Groupon stock down 17 per cent after reports of financial trouble
03 Apr 2012
The US Securities and Exchange Commission was looking into Groupon Inc's revision of its financial results, The Wall Street Journal reported yesterday.
According to the report, which cited an unidentified person familiar with the situation, the probe was in the preliminary stages and the financial regulator had not yet decided whether it would launch a formal investigation into the matter.
Yesterday, the company's shares were down 16.9 per cent following the online coupon provider's restatement, falling $3.11 to close at $15.28 a share.
On Friday, the Chicago-based company reported a "material weakness" in financial controls and added the fourth-quarter sales were lower than previously stated due to higher refunds to merchants, cutting revenue in the period, Groupon's first as a public company, by $14.3 million, to $492.2 million.
The announcement added to setbacks for Groupon, which had struggled to get its financial statements in order after filing for its initial public offering in June.
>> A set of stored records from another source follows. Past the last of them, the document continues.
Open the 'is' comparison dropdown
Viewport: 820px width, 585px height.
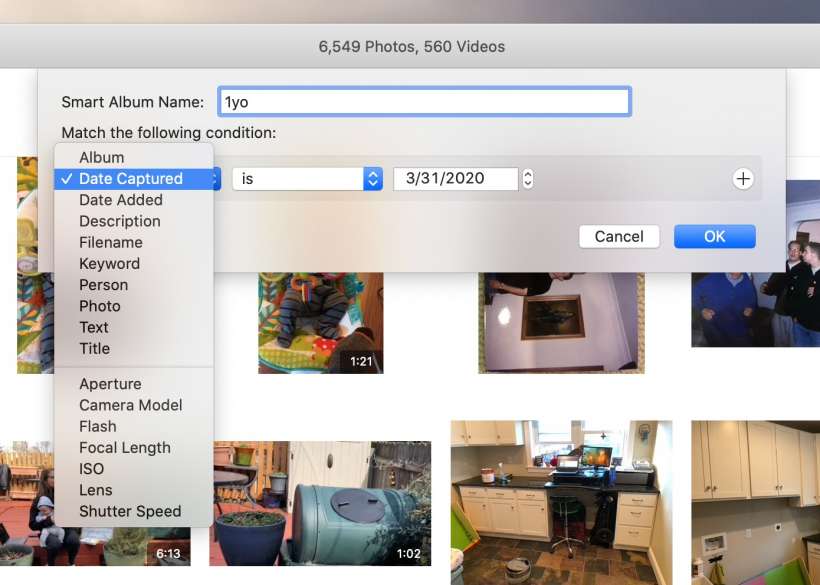point(306,179)

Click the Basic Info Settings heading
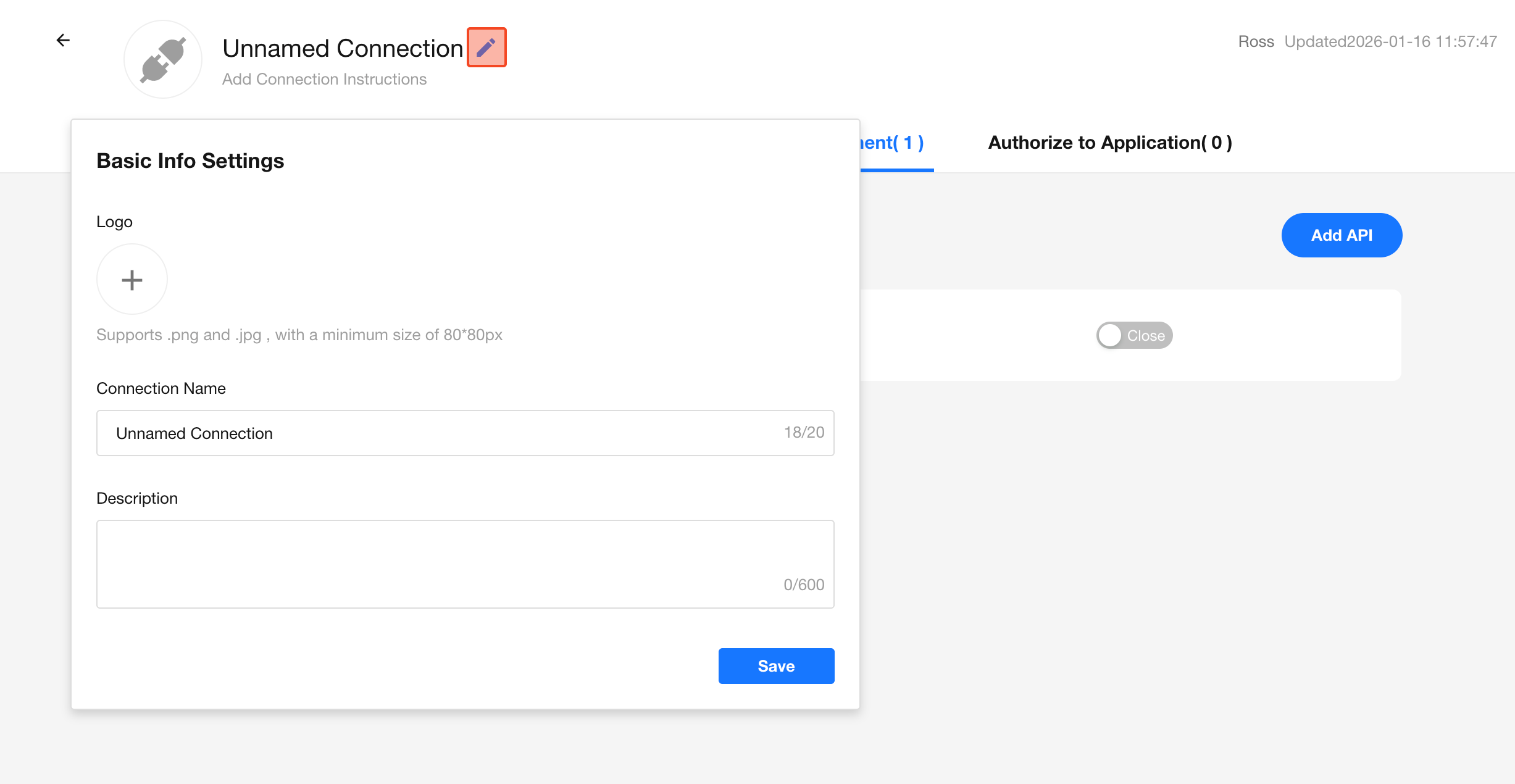190,161

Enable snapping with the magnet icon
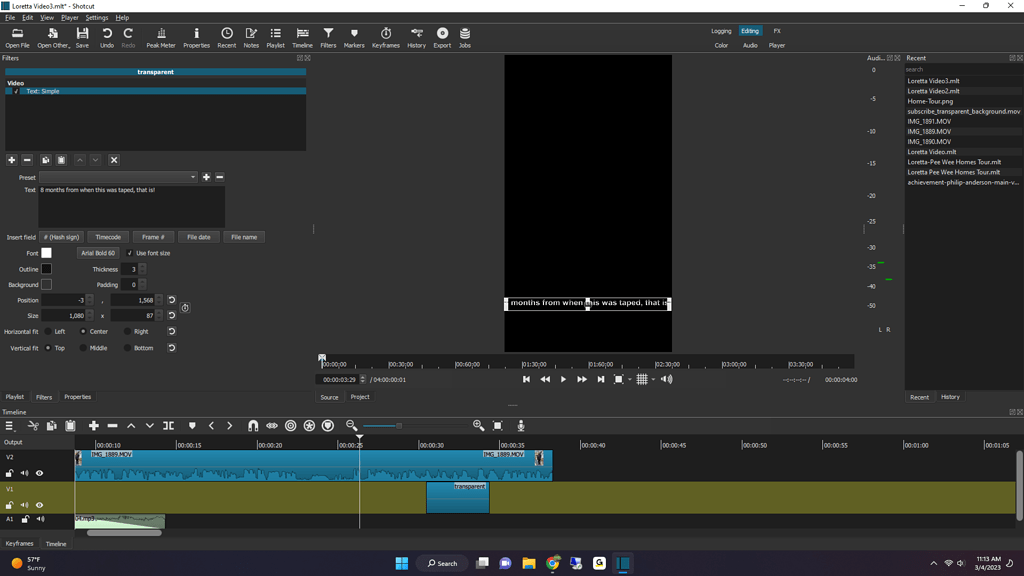tap(253, 425)
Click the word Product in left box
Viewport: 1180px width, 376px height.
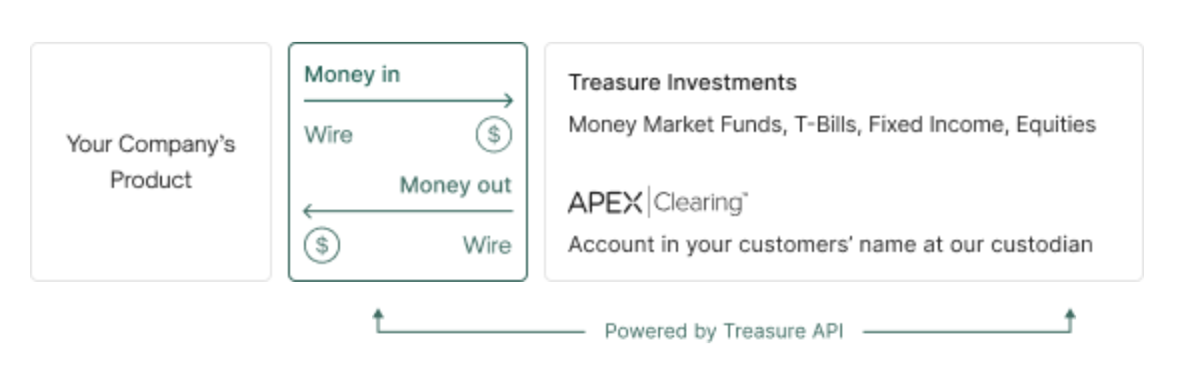(151, 180)
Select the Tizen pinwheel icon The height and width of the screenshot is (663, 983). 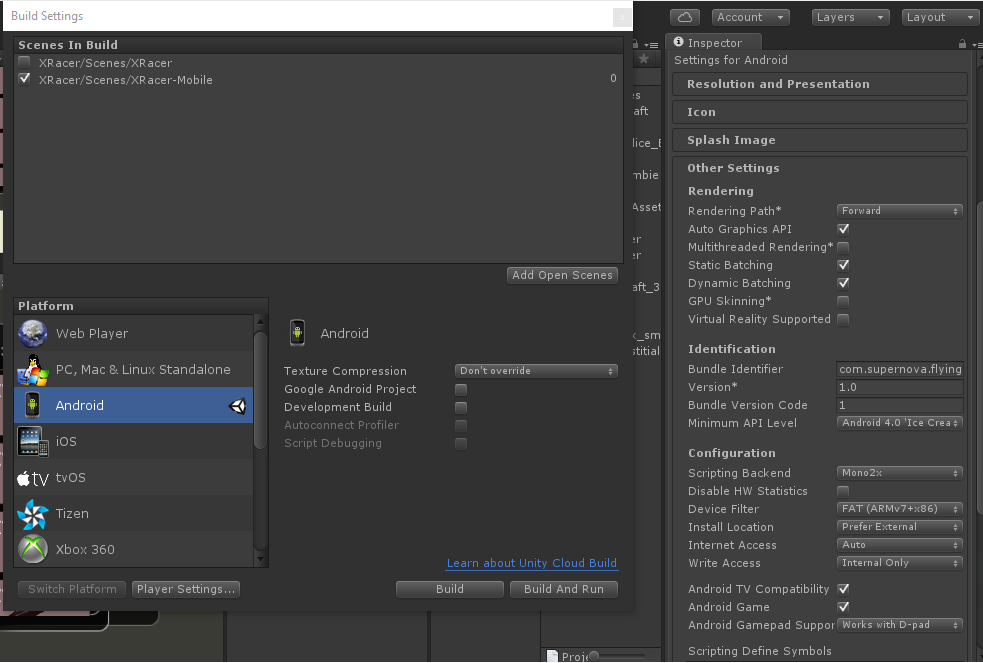pos(33,514)
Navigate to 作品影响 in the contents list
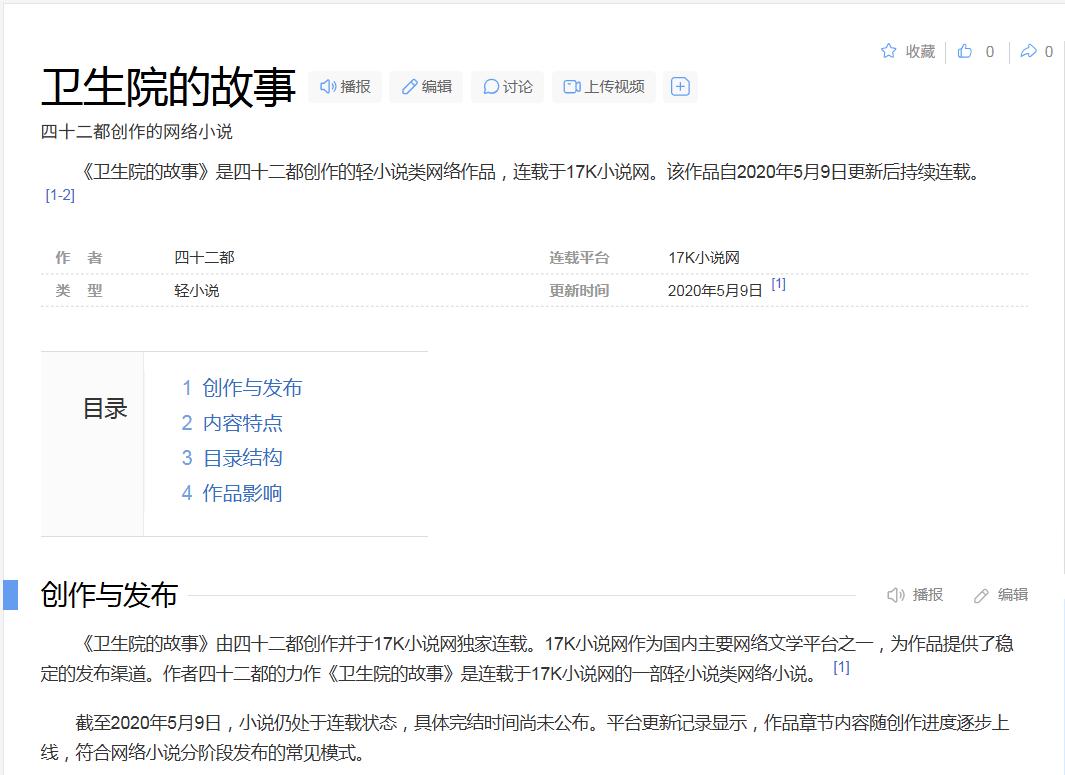The width and height of the screenshot is (1065, 775). (x=242, y=493)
The company abandoned an accounting method for operating income following a review by regulators and later restated 2010 results.
According to some analysts, the moves raise questions as to why Groupon's auditor, Ernst & Young LLP, failed to point out concerns earlier.
This should have been highlighted by the auditors, they said, adding, the business was growing so fast that it sounded like they did not have the proper financial controls to deal with the growth.